Cette journée d’étude propose une réflexion sur le rôle des émotions en politique telles que définies notamment par George E. Marcus dont les travaux, loin de valider l’opposition classique entre l’émotionnel et le rationnel, tendent à réhabiliter les émotions en tant que composantes essentielles de la rhétorique et de l’action politique mais aussi des processus de participation citoyenne et des nouvelles formes d’engagement militant. Crise de la représentativité et déclin des idéologies contribuent à expliquer cette place nouvelle des émotions dans la vie politique.
Alors que les pratiques de démocratie participative se multiplient, l’objectif de ce projet est d’étudier les caractéristiques des dispositifs de sensibilisation mis en œuvre en les reliant à la spécificité des contextes nationaux et à la conflictualité déclenchée par certaines crises politiques (Brexit, processus indépendantiste en Catalogne, mouvement des Indignés, montée des populismes, crises migratoires, émergence des mouvements nationalistes, etc.). Il s’inscrit ainsi dans une démarche pluridisciplinaire et comparative dans le but d’impliquer des chercheurs travaillant sur des aires géographiques différentes et des corpus distincts tels le discours politique, la presse ou les nouvelles technologies de communication. Une telle collaboration permettrait de confronter outils conceptuels et analyses afin d’interroger les enjeux liés à l’utilisation de ce registre émotionnel à la fois dans les discours institutionnels et dans les nouvelles formes de contestation et de mobilisation collectives.
Pour aborder ces différentes thématiques, la réflexion, centrée sur le XX^e et le XXI^e siècles, s’organisera en plusieurs axes :
— L’importance de la dimension émotionnelle dans les discours politiques produits en situation de crise. Il s’agira d’analyser les stratégies mobilisées par les différents acteurs institutionnels dans un contexte de défiance démocratique en interrogeant les conditions qui favorisent l’émergence de cette rhétorique émotionnelle.
Quels sont les procédés discursifs utilisés et/ou les thématiques privilégiées pour susciter les réactions émotionnelles permettant d’agir sur la construction des positionnements idéologiques des citoyens ?
Dans quelle mesure ces ressorts émotionnels contribuent-ils à la mise en place de dispositifs participatifs ?
Quelles sont, dans ces dynamiques de confrontation, les spécificités du discours populiste ?

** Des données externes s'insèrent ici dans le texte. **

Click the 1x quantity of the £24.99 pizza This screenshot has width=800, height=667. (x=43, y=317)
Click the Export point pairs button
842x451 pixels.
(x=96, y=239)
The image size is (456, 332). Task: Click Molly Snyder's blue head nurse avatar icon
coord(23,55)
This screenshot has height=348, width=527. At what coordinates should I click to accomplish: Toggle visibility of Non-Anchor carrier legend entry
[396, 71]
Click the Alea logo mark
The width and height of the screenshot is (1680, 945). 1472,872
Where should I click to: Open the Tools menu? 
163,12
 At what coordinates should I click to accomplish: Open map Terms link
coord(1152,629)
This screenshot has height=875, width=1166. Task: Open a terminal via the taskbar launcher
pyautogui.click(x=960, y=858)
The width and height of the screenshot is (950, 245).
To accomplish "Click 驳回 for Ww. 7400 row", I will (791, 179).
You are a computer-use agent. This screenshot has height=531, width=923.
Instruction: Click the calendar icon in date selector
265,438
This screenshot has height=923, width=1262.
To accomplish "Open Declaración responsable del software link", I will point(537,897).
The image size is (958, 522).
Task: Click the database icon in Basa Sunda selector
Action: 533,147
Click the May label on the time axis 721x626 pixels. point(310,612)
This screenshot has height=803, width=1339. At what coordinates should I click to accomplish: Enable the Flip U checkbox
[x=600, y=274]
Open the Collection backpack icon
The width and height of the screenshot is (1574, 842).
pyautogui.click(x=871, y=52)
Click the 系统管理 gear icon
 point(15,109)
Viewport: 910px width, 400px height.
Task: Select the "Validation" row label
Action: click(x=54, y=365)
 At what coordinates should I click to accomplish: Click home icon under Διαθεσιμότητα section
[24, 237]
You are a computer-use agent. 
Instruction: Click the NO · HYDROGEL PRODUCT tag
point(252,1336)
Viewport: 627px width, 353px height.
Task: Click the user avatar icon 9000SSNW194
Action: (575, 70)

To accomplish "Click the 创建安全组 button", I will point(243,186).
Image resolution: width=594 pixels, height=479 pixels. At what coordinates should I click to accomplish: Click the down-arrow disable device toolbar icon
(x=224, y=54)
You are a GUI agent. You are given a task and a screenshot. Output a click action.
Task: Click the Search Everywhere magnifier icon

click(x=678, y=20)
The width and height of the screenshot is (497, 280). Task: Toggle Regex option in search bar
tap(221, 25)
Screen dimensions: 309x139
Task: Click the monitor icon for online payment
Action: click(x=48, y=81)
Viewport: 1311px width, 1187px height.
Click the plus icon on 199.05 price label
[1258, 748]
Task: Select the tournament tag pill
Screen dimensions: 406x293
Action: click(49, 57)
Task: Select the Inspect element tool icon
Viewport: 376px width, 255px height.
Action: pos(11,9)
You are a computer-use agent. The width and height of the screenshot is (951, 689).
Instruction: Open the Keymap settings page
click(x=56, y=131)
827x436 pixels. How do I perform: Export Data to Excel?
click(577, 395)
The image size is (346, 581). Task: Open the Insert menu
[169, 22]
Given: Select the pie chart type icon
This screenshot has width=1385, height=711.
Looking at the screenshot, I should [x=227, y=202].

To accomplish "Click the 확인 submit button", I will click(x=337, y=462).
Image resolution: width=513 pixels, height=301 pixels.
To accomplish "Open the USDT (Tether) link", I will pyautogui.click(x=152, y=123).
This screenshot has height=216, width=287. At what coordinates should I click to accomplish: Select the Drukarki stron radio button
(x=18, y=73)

– – Les stratégies émotionnelles des mouvements protestataires dans les espaces publics contemporains. Il s’agira d’interroger la dimension affective de l’engagement citoyen dans les nouvelles formes de participation à la vie publique à travers une étude des discours, répertoires d’action collective et symboles/signes identitaires de ces mouvements (mouvements écologistes, luttes féministes, associations de victimes, assemblées citoyennes, mouvements autonomistes et indépendantistes, etc.).
Comment les ressorts affectifs mobilisés dans les argumentaires de ces collectifs citoyens contribuent-ils à créer des solidarités culturelles ?
Dans quelle mesure les mécanismes à l’œuvre dans la construction de ces émotions peuvent-ils favoriser une culture de l’insoumission ?
– – Une analyse des processus émotionnels convoqués dans le discours médiatique et les nouvelles technologies de l’information. Il s’agit de conduire une réflexion sur le rôle des différents dispositifs de la médiatisation quant à la production et diffusion des affects dans des contextes de conflits ou bouleversements politiques.
Quel est l’impact des technologies numériques sur les pratiques collaboratives et la structuration des mouvements sociaux ?
Comment les réseaux sociaux, via l’utilisation d’une rhétorique émotionnelle, témoignent-ils de l’évolution des engagements collectifs et individuels ?
Quelles peuvent être les dérives de ce type de communication (manipulation liée aux campagnes de désinformation, peurs générées par les /fake news/) ?
La date limite d’envoi des propositions comprenant un titre provisoire et un résumé (300-500 mots) est fixée au 15 mai 2020.
Elles seront à adresser conjointement à :
David Bousquet (david.bousquet@u-bourgogne.fr <mailto:david.bousquet@u-bourgogne.fr>)
Alexandra Palau (atpalau@yahoo.fr <mailto:atpalau@yahoo.fr>)
Réponse du comité scientifique : 15 juin 2020.
La journée d’étude donnera lieu à une publication.
Les langues utilisées peuvent être le français, l’espagnol ou l’anglais.